Resetting Student View

If you would like to clear everything the Test Student has contributed to the course (if, for instance, you want to test submitting assignments or quizzes again after changes), you can reset the Test Student. To do that: enter Student View. While in Student View, click the Reset Student button in the bottom right corner (next to Leave Student View). Wait a few moments for the Test Student to be cleared.

Example Use Case

Student View is a great way to practice a start-to-end flow of grading papers in Canvas. Please don’t be put off by the large number of steps, as most are simple single clicks. Here’s how it would work:

  1. Create an assignment.
    • Try submission type: online, file uploads.
    • Make sure the assignment is published so students can see it.
    • If you have changed your course settings to hide the Assignments page from students, make sure to place the assignment in a module or page available to students.
  2. Go to your course Home (or Settings).
  3. Enter Student View (as above).
  4. (In Student View) Navigate to the assignment.
  5. (Still in Student View) Submit the assignment by attaching a Word file.
    • This will let you see how the assignment looks to students and help you to understand what they need to do to submit the assignment.
  6. Leave Student View (as above).
  7. Grade the assignment.
    • Click on Assignments, click on that assignment, then SpeedGrader from the right hand context menu.
    • Alternatively go to the Grades page to find the student/assignment cell and click through to SpeedGrader from there if you prefer.
  8. Submit your grade, including comments and markup if you’d like, to practice grading papers in Canvas.
  9. Leave SpeedGrader, returning to your course (the top left buttonExit SpeedGrader icon - blue square with a notebook in it. ).
  10. Enter Student View (as above).
  11. (In Student View) Click on Grades.
    • Notice there is a numbered badge to indicate to the student
    • From here, you can see how students see their grades, and click on an assignment to see feedback and commentary.
  12. Leave Student View (as above) when done.

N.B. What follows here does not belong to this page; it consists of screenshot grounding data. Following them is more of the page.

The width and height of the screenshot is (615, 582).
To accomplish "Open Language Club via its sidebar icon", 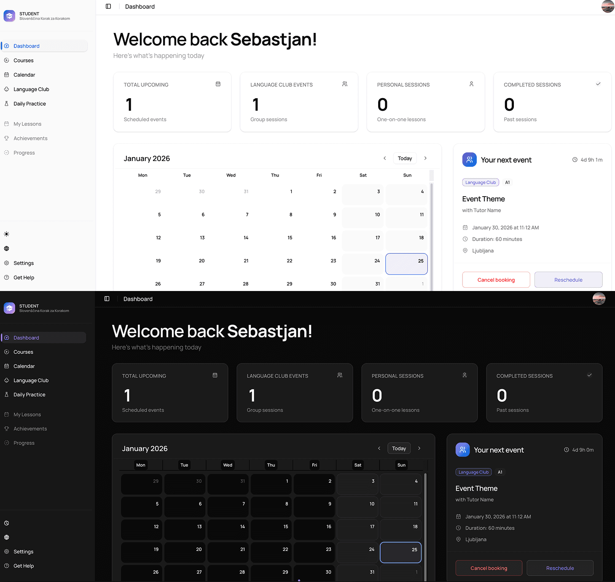I will (7, 89).
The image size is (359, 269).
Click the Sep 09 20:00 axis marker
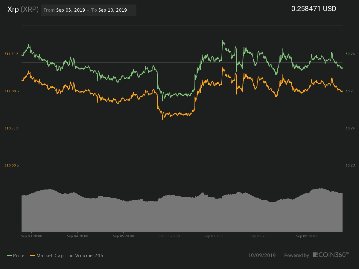point(307,236)
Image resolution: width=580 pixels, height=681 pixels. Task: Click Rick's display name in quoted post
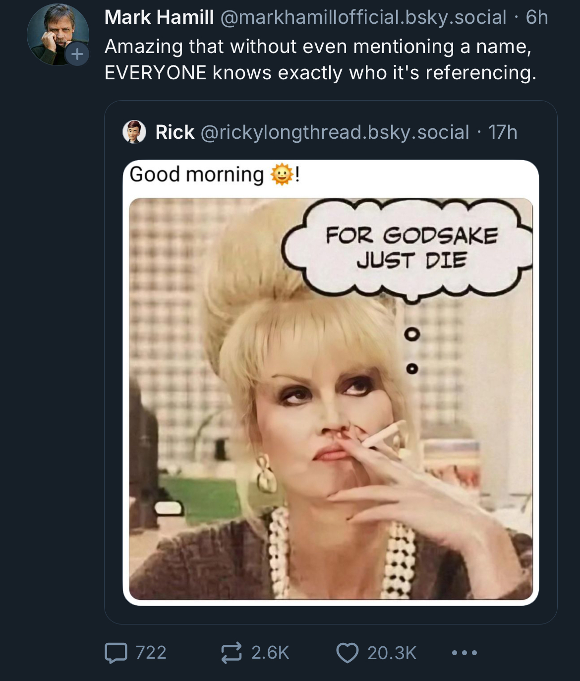[174, 132]
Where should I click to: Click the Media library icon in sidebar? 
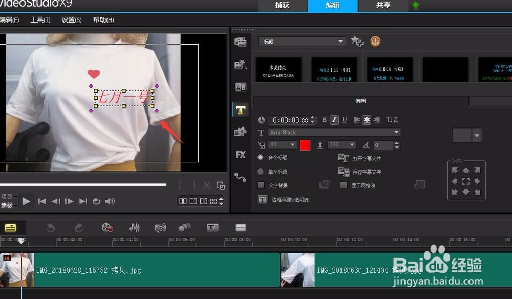pyautogui.click(x=241, y=42)
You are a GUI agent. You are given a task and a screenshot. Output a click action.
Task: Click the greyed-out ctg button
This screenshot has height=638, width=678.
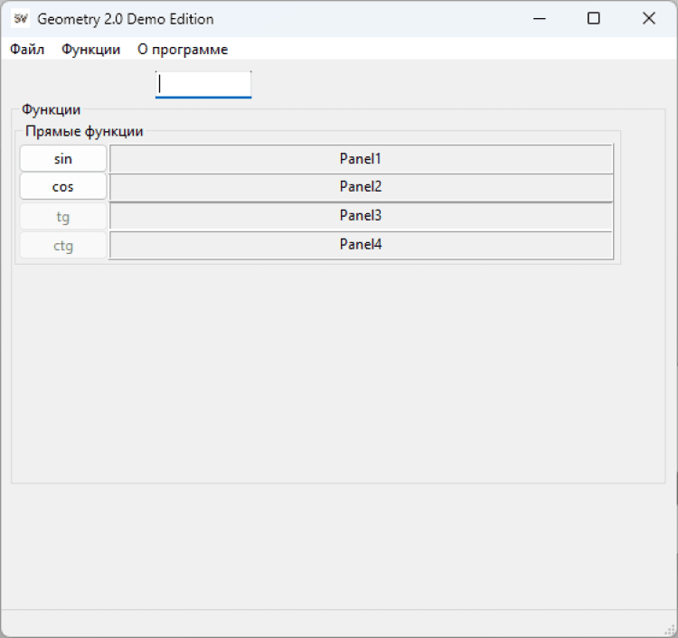pyautogui.click(x=63, y=245)
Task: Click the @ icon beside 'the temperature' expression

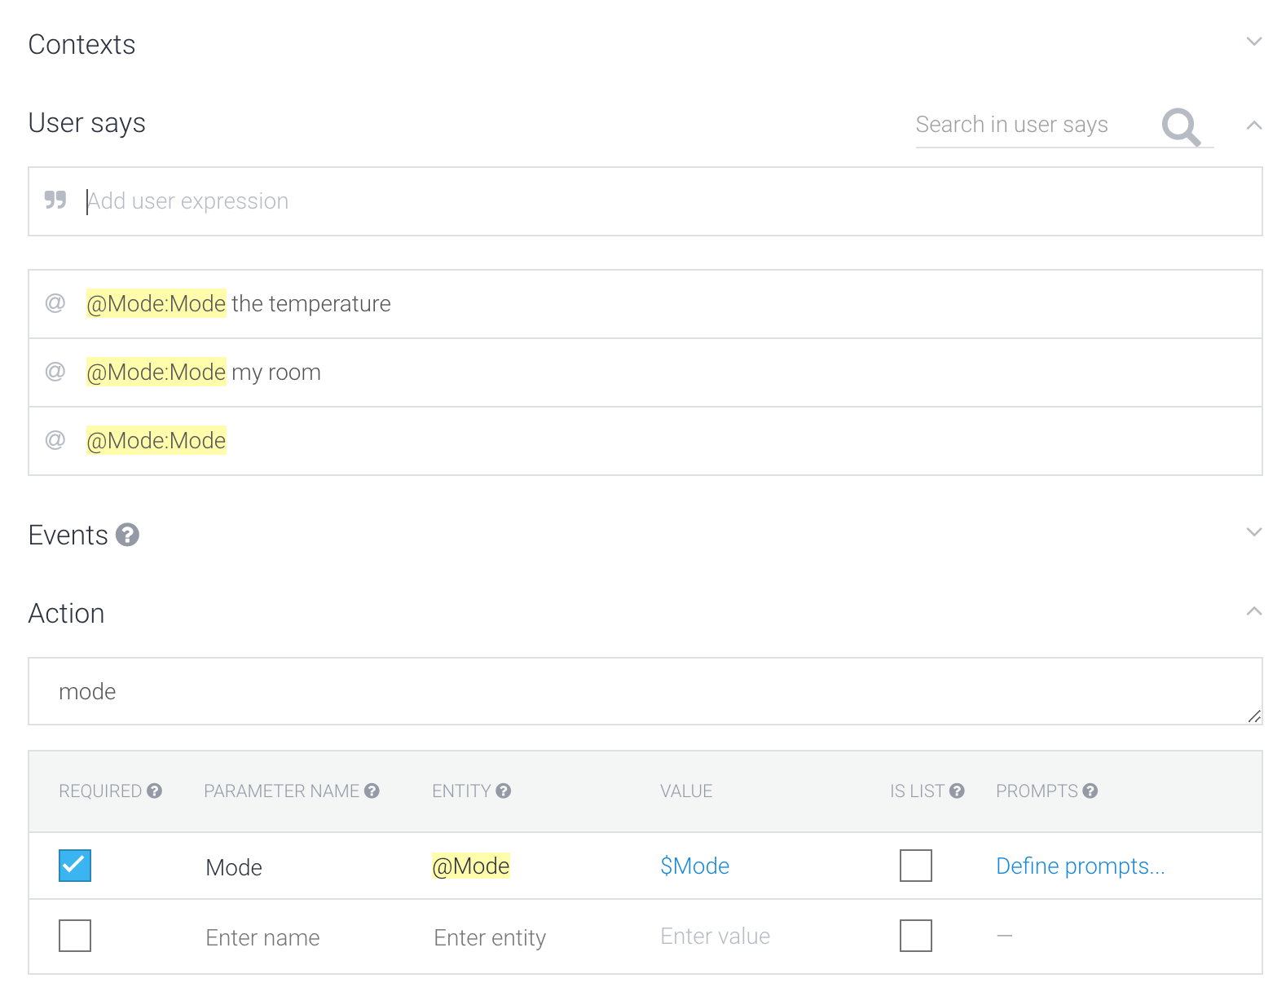Action: point(55,303)
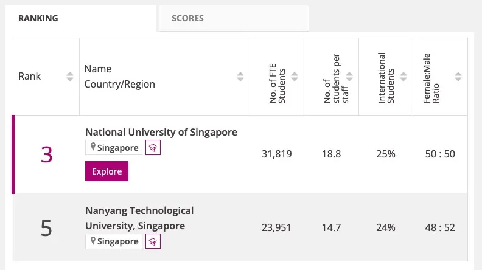Click location pin icon in NUS Singapore tag

(93, 148)
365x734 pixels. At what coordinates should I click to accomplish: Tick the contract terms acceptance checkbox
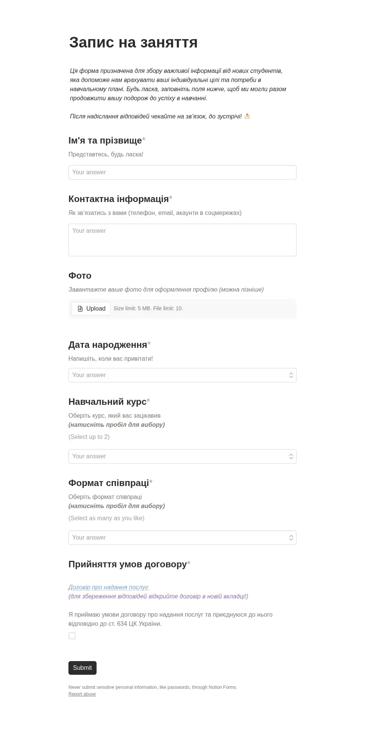pos(72,636)
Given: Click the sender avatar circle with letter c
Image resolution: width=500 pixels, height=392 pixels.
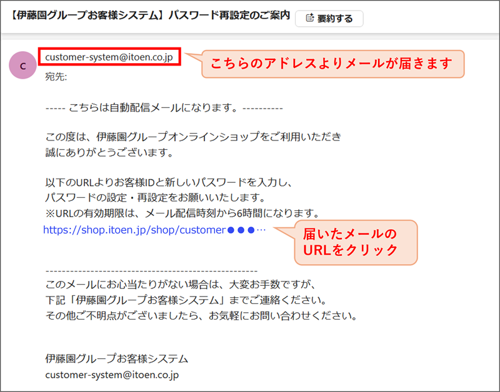Looking at the screenshot, I should coord(23,65).
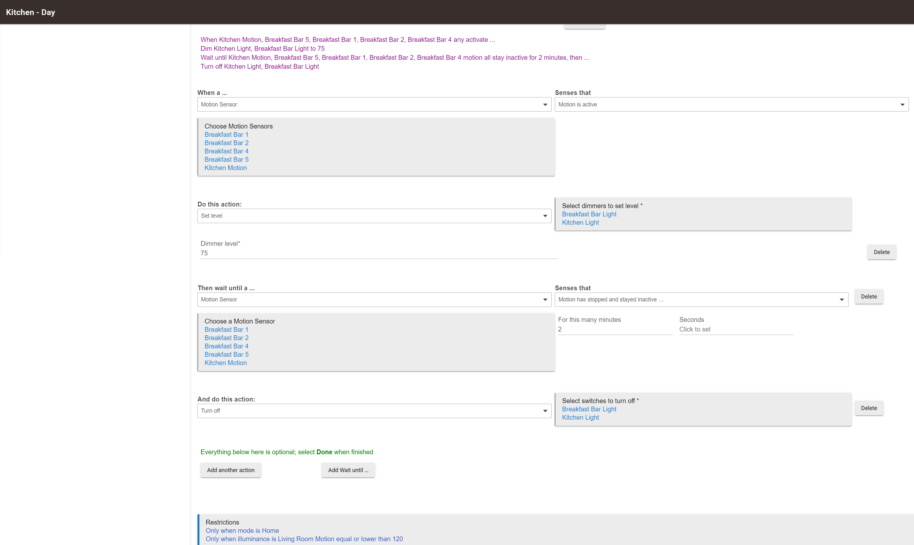Click 'Kitchen Motion' in Choose a Motion Sensor
The width and height of the screenshot is (914, 545).
(x=225, y=363)
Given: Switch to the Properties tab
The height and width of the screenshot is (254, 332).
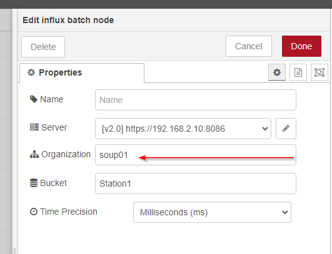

You can use this same process to try out quizzes, make sure modules are displaying and functioning how you would like, verify submission or availability dates, try grade posting policies, test out grading schemes (such as percent weights) in your gradebook on the Test Student, and more!

Limitations

The Student View tool is part of Canvas and utilized your Canvas account, and only works for Canvas features. If you are using any external tools or integrations (such as Turnitin, Top Hat, Gradescope, Panopto, Box, or others), the Student View tool has limited utility.

You’ll still be able to use it to see if the link to the external tool is there for a student to be able to access, but you will not be able to preview using that tool itself as a student using Student View. (The reason for this is that these external tools still see that you are the one logged in and it uses the currently active account. Unfortunately, there is no way to change this behavior.)

There are still options available to you if you would like to see and test external tools from a student perspective. Some of these are:

  • Many of the external tools have their own help documentation with screenshots or videos to see what they look like from a student perspective (though this limits practice).
  • Schedule an appointment with a consultant to test it out. (Click the Help button at the bottom of the left hand navigation bar and choose Request a Consultation.
  • For most tools, you could add a colleague to your course as a student and work with that colleague to see how it looks for them as they use it. (Note, this one does not work for Top Hat.)

We hope that, despite the small limitation, you find Student View to be a useful to help you become proficient with Canvas.